Осколки мира. Том 1. Отшельник — страница 19 из 36

— Женского тела здесь нет, — подтвердил я. — Но проверь еще раз, чтобы точно убедиться.

Эммы среди мертвецов действительно не оказалось. Зато Егор нашел всех своих парней, еще пару юрок и одного лысого с прогрыженной шеей и искореженной железной клешней вместо руки.

— Хороший, наверное, был протез, — проговорил я, тронув ногой металлическую культю. — Таким как врежешь…

Склонившись над мертвецом, Егор звучно сплюнул на землю.

— Медведь, ссаный ублюдок… — хрипло выругался он и с шумным вздохом вытер разгоряченное лицо рукавом рубахи. — Всех положил. И Эмка у него… Собственными руками убью всех нахер!

— А сбежать она не могла?

— Да хрен он бы ее из рук выпустил, если за ней и пришел! — сверкнул глазами Егор. — В рюкзак твой, небось, заглянули и ужрались от радости — чувствуешь, как от трупа-то разит? Как от жука заспиртованного! А потом, небось, на бабу свою общаковую полезли разом. Полсотни на одну, и без того уже до горла разодранную. Подишь ты рыжая девка лучше!

Я вспомнил Эмку. Солнечная, яркая, улыбка во все лицо и детская щербинка между передними зубами.

Она была мне никто. Вообще.

Но после слов Егора внутри сразу стало мерзко до тошноты.

— Тогда чего стоим? — хмуро спросил я напарника. — Погнали за Крестоносцем и в берлогу, всем веселье портить.

Егор кивнул.

И мы побежали обратно.

Бег по песку — отвратительное занятие. Ноги вязнут и быстро наливаются свинцовой тяжестью, так что время от времени мы переходили на шаг, чтобы дать себе немного передохнуть, и снова бежали.

К Крестоносцу мы вернулись в тот момент, когда тот неподалеку от своего дома мастерил криповую конструкцию, складывая жуткую дженгу из поленьев расколотого березового спила и конечностей юрок из вентиляции.

Он не стал задавать никаких лишних вопросов. Из разряда — надо, значит надо.

Мы собрали побольше гранат. Крестоносец взял свой меч.

И мы двинулись к Медведю.

Идея была, конечно, хреновая. Но поскольку никаких вариантов получше в моей голове так и не появилось, приходилось довольствоваться тем, что было.

Мы вломились в логово врага прямо с ноги, готовые ко всему…

И обнаружили, что в берлоге пусто.

Возле спуска стоял забытый хозяевами мешок с мусором — завонявшие банки из-под рыбных консервов, пластиковые упаковки без этикеток, пустые бутылки от спирта.

Мы прошлись по коридорам, присматриваясь и прислушиваясь. Но слышали только собственные шаги. Потом мы добрались до небольшой галереи со старыми матрасами в углу и разбросанными пустыми ящиками. Судя по кускам старых одеял, расстеленных поверх некоторых из них, ящики использовались в качестве стульев. Причем один из них кто-то водрузил прямо на размазанную по земляному полу блевотину.

— Кто-то очень сильно преувеличил, когда сказал, что не хочет пачкать у себя в доме, — хмыкнул я.

— Ага, белые, сука, скатерти не хотел заляпать, — злобно буркнул Егор.

Он пнул с досады еще один ящик, и под ним мы на удивление обнаружили пару невскрытых банок с килькой и баклажку воды.

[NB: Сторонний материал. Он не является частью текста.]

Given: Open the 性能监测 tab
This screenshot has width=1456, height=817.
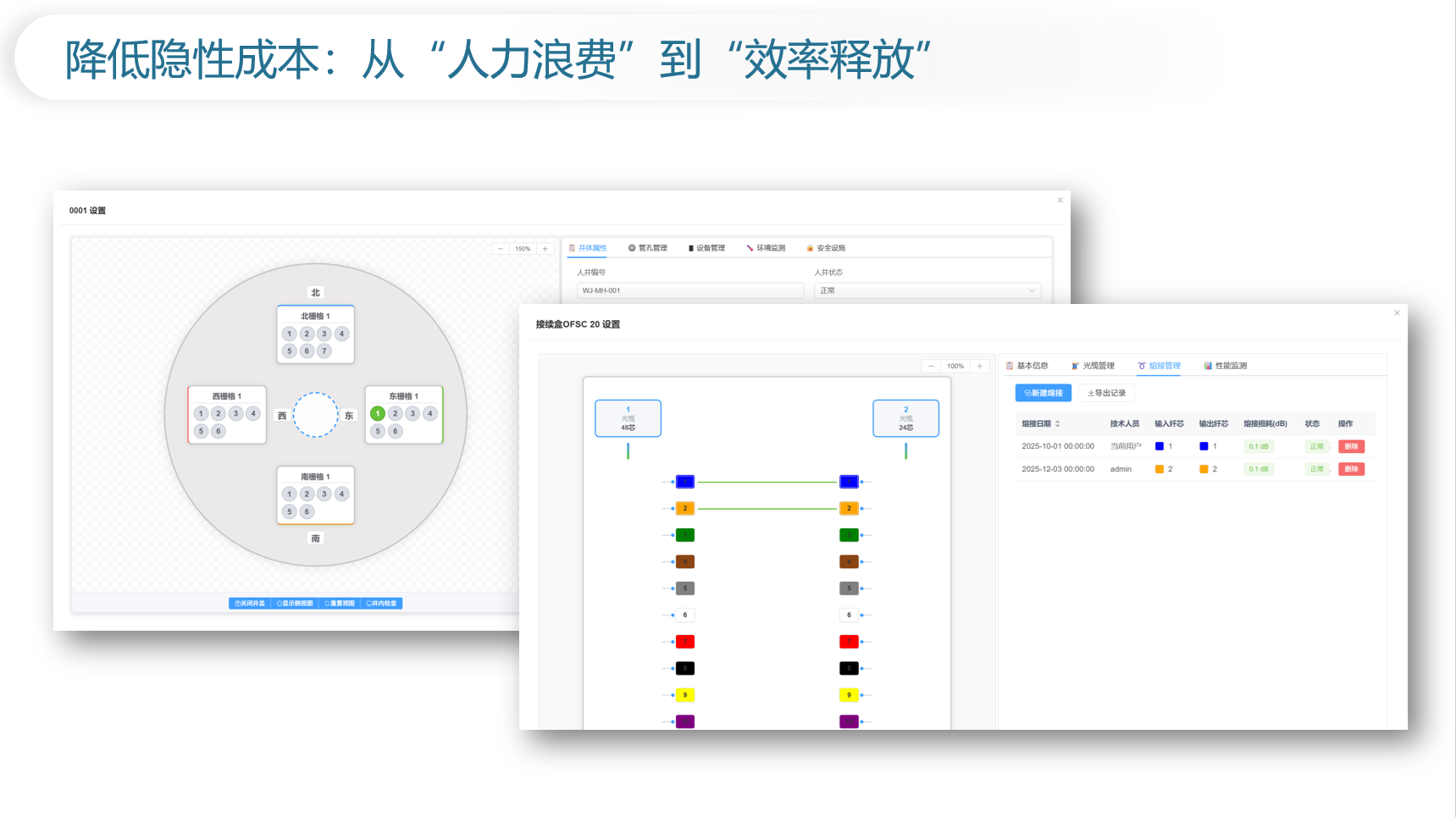Looking at the screenshot, I should [x=1226, y=366].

— Ну ты глянь. Стопудово кто-то на опохмел припрятал! — процедил Егор сквозь зубы. — Крысы, мать их…

— Ну, они-то, может, и крысы, но запас хороший, — заметил я, поднимая находку с земли.

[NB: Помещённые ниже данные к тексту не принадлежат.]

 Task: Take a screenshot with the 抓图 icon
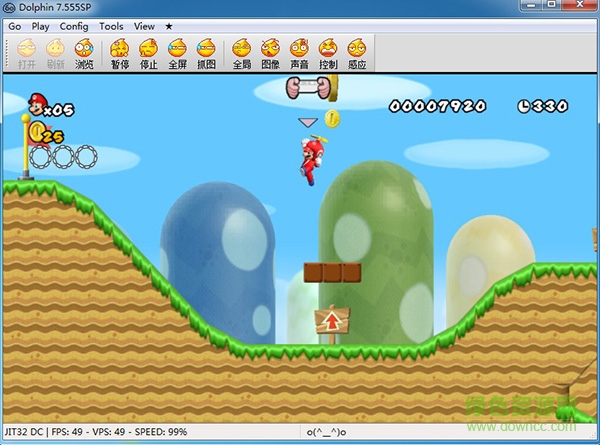[206, 53]
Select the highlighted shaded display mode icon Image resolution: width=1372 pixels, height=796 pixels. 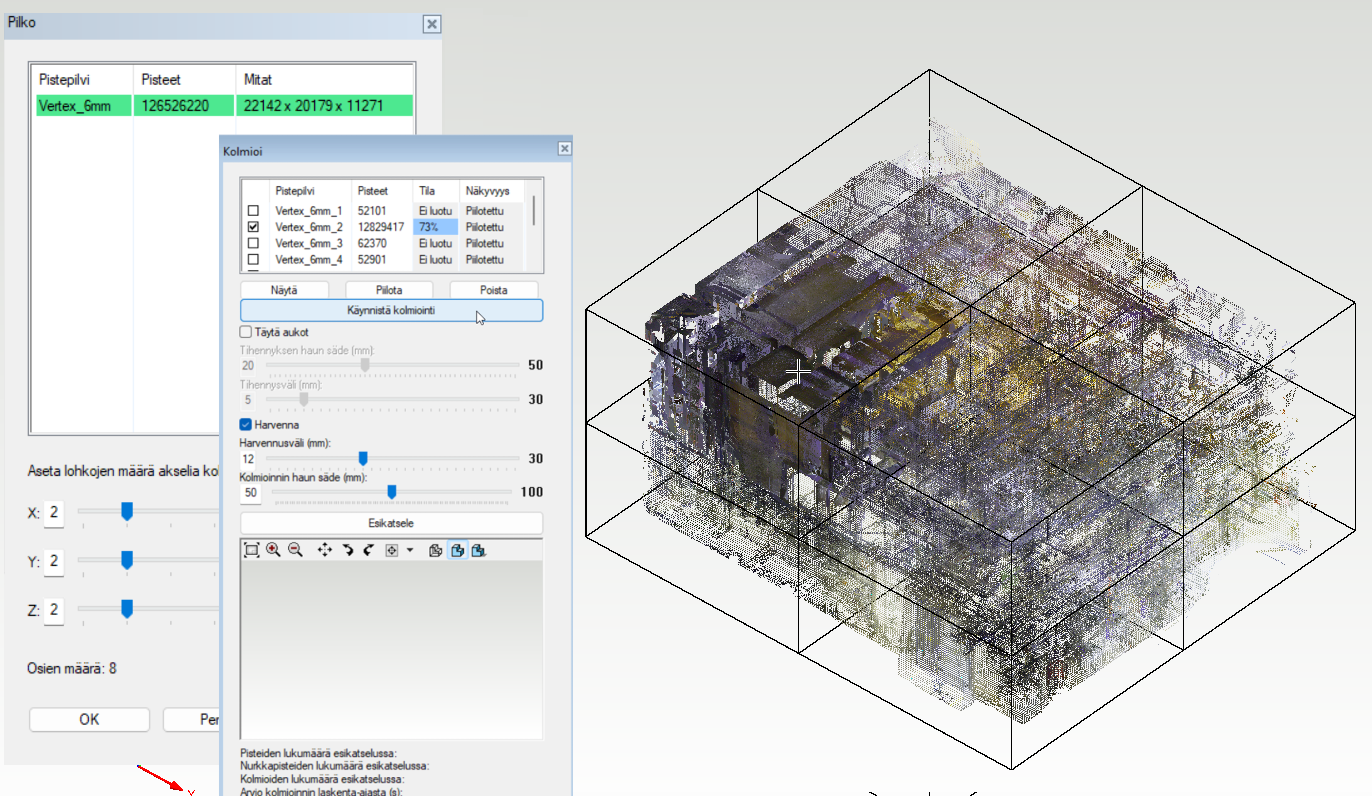coord(457,550)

Потом мы побродили еще немного по коридорам убежища, но все бестолку.

Медведь успел увести своих людей.

Крестоносец, осознав, что боёвки не будет, повернул назад. Перед этим не поленился еще раз напомнить нам весь перечень обещанной награды и сказал, что долг все равно остается за нами и при следующей встрече непременно спросит с нас все в оговоренном количестве.

От предложенных мной банок кильки он любезно отказался.

И ушел.

А мы с Егором, выбравшись из подземелья, устало уронили задницы на песок и еще добрые полчаса просто сидели и дышали, соображая, что делать дальше.

— Если бы ты был Медведем, — проговорил я наконец. — Куда бы пошел продавать какие-нибудь… нестандартные штуки?

— В торговый центр, между нами и Москвой. Там и площади большие, и спрос всякий, — устало ответил Егор.

— Далеко?

— Без группы, пешком, вдвоем… Это будет не поход, а жопа.

— А транспорт взять?

— Думаешь, нам его кто-то даст?

Я хмыкнул.

— А ты собрался разрешения, что ли, спрашивать?

Егор перевел взгляд на меня. Усмехнулся.

— Хороший ход мыслей. Уважаю. Тогда пошли на дикую, там всякого барахла навалом. Но сваливать надо будет молниеносно, иначе завалят всем миром и даже имени не спросят.

— Да я как-то и не планировал представляться, — проворчал я, поднимаясь с земли. — Давай, навстречу светлому будущему!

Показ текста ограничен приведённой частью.